#### WHAT YOU SHOULD DO:
The records below need to be repeated exactly, though not their pictures.

#### MATERIAL FOR THIS EXERCISE:
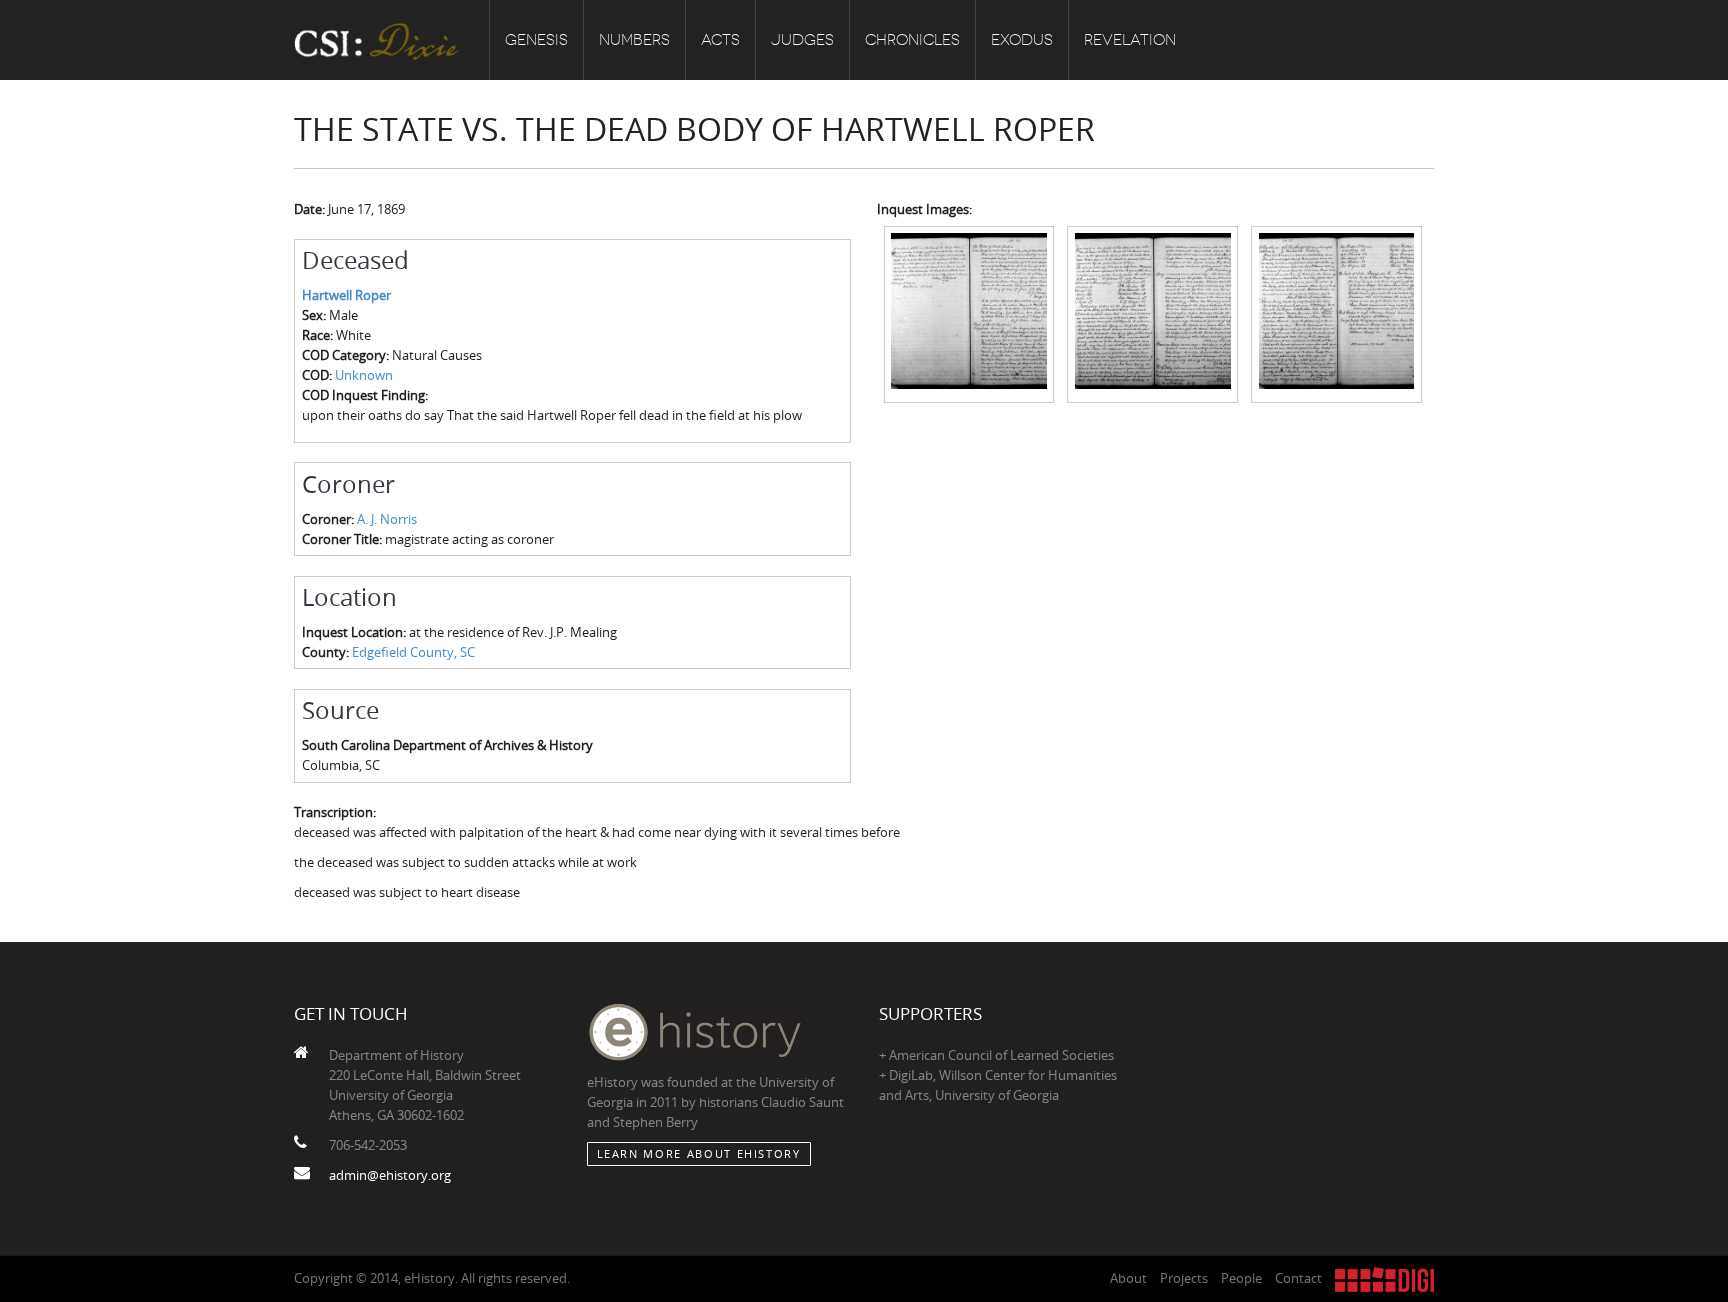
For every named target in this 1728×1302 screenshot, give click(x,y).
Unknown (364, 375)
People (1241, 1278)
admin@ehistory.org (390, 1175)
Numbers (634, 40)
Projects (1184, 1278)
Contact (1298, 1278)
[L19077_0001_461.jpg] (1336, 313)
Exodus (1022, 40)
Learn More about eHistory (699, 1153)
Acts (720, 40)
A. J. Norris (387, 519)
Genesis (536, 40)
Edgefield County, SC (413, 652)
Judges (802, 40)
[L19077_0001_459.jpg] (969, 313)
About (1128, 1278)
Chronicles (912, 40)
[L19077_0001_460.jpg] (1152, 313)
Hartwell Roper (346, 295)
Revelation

#### RESPONSE AREA:
For every named target in this 1728×1302 screenshot, give click(x,y).
Unknown (364, 375)
People (1241, 1278)
admin@ehistory.org (390, 1175)
Numbers (634, 40)
Projects (1184, 1278)
Contact (1298, 1278)
[L19077_0001_461.jpg] (1336, 313)
Exodus (1022, 40)
Learn More about eHistory (699, 1153)
Acts (720, 40)
A. J. Norris (387, 519)
Genesis (536, 40)
Edgefield County, SC (413, 652)
Judges (802, 40)
[L19077_0001_459.jpg] (969, 313)
About (1128, 1278)
Chronicles (912, 40)
[L19077_0001_460.jpg] (1152, 313)
Hartwell Roper (346, 295)
Revelation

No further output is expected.